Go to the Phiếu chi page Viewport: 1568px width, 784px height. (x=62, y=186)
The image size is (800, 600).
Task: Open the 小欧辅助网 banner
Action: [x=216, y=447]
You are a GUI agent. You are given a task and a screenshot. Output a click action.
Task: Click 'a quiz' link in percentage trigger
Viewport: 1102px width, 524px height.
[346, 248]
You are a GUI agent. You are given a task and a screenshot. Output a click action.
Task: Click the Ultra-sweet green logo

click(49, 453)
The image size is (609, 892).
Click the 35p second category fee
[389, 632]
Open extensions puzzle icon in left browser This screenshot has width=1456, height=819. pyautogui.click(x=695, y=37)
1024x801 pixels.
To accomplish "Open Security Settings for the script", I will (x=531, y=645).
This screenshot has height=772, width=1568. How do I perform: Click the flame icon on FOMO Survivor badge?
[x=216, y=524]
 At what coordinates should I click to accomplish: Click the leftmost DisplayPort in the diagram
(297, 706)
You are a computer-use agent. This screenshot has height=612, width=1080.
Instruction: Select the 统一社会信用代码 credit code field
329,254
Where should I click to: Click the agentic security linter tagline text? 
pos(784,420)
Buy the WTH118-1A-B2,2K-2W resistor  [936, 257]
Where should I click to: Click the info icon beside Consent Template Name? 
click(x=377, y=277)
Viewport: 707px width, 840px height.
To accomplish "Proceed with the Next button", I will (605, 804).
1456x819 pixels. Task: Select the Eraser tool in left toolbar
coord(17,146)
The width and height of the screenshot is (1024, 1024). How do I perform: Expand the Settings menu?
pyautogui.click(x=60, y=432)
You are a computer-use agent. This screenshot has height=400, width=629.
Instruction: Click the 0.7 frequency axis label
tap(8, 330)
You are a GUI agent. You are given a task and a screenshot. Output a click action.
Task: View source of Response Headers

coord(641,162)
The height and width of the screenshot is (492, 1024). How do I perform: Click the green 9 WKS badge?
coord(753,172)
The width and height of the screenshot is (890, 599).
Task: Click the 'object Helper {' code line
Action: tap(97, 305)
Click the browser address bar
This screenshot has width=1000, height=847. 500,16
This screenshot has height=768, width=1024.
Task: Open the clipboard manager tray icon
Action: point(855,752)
------------------------------------------------------------
- [PROBLEM]
Render the material as a numbered list, starting at the line containing "has height=400, width=629." and continuing through the end of the material, with both ends included and blank lines omitted.

- [WRITTEN REPLY]
1. You are a computer-use agent. This screenshot has height=400, width=629.
2. Instruction: Click the 0.7 frequency axis label
3. tap(8, 330)
4. You are a GUI agent. You are given a task and a screenshot. Output a click action.
5. Task: View source of Response Headers
6. coord(641,162)
7. The height and width of the screenshot is (492, 1024). How do I perform: Click the green 9 WKS badge?
8. coord(753,172)
9. The width and height of the screenshot is (890, 599).
10. Task: Click the 'object Helper {' code line
11. Action: tap(97, 305)
12. Click the browser address bar
13. This screenshot has width=1000, height=847. 500,16
14. This screenshot has height=768, width=1024.
15. Task: Open the clipboard manager tray icon
16. Action: point(855,752)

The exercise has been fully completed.